Whilst there is growing evidence of systems thinking being applied to tackle the challenges in both air pollution and water systems, the real opportunity lies in bridging these two domains and embedding systems thinking across the wider urban environment.

Doing so can unlock powerful co-benefits that extend beyond pollution control – improving climate resilience, public health, social equity and overall well-being.

A recent review of nature-based solutions illustrates this potential. For example, green roofs can help manage stormwater, easing pressure on urban drainage systems, while simultaneously improving air quality through the use of plant leaves.

These solutions also contribute to carbon capture, create urban habitats for biodiversity, and provide cooling and aesthetically pleasing public places.

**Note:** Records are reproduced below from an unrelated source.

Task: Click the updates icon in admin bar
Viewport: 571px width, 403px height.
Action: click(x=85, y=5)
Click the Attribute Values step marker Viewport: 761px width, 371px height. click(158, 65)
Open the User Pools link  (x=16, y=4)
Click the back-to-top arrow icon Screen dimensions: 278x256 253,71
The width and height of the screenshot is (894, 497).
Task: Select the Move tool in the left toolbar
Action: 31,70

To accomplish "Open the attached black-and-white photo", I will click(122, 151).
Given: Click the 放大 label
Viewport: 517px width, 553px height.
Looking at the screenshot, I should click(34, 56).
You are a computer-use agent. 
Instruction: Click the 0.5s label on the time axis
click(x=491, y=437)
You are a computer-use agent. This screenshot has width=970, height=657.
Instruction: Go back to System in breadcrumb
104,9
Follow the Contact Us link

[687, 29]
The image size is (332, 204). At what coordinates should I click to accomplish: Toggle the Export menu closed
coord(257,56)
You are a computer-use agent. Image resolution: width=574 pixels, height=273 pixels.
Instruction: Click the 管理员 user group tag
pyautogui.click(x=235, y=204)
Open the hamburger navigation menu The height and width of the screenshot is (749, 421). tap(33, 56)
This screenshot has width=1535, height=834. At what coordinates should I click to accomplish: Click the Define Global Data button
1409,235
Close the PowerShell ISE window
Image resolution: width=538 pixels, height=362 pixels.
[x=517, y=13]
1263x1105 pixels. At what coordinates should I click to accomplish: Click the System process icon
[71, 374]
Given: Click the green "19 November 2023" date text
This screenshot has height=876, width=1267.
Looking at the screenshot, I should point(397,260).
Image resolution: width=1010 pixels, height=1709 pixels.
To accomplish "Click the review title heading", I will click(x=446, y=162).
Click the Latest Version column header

This demonstrates how a single, carefully designed intervention can serve multiple objectives.

Have you read?

By identifying and investing in these co-benefits, cities can tackle wicked problems simultaneously, aligning policies and innovation efforts to deliver more efficient, inclusive and resilient urban environments.

A cross-sectoral response is essential; cities can no longer afford to treat air, water, climate and health in isolation.

To move from theory to impact, systems thinking must be embedded in practice. There are synergies in the actions that can be taken to encourage systems thinking for cleaner air and urban water practices. Cities can start by:

  • Fostering multistakeholder collaboration – including public-private-people partnerships and using tools that enable shared decision-making and coordinated action across different urban systems.
  • Identifying shared drivers and objectives – aligning strategies that cut across sectors to unlock momentum for collective action.
  • Recognizing the value of co-benefits – and the cost savings of avoiding unintended consequences through better-integrated, more equitable solutions.

The sooner cities adopt these practices, the sooner they can move beyond crisis management toward building long-term resilience, well-being and sustainability in the face of complex, wicked problems.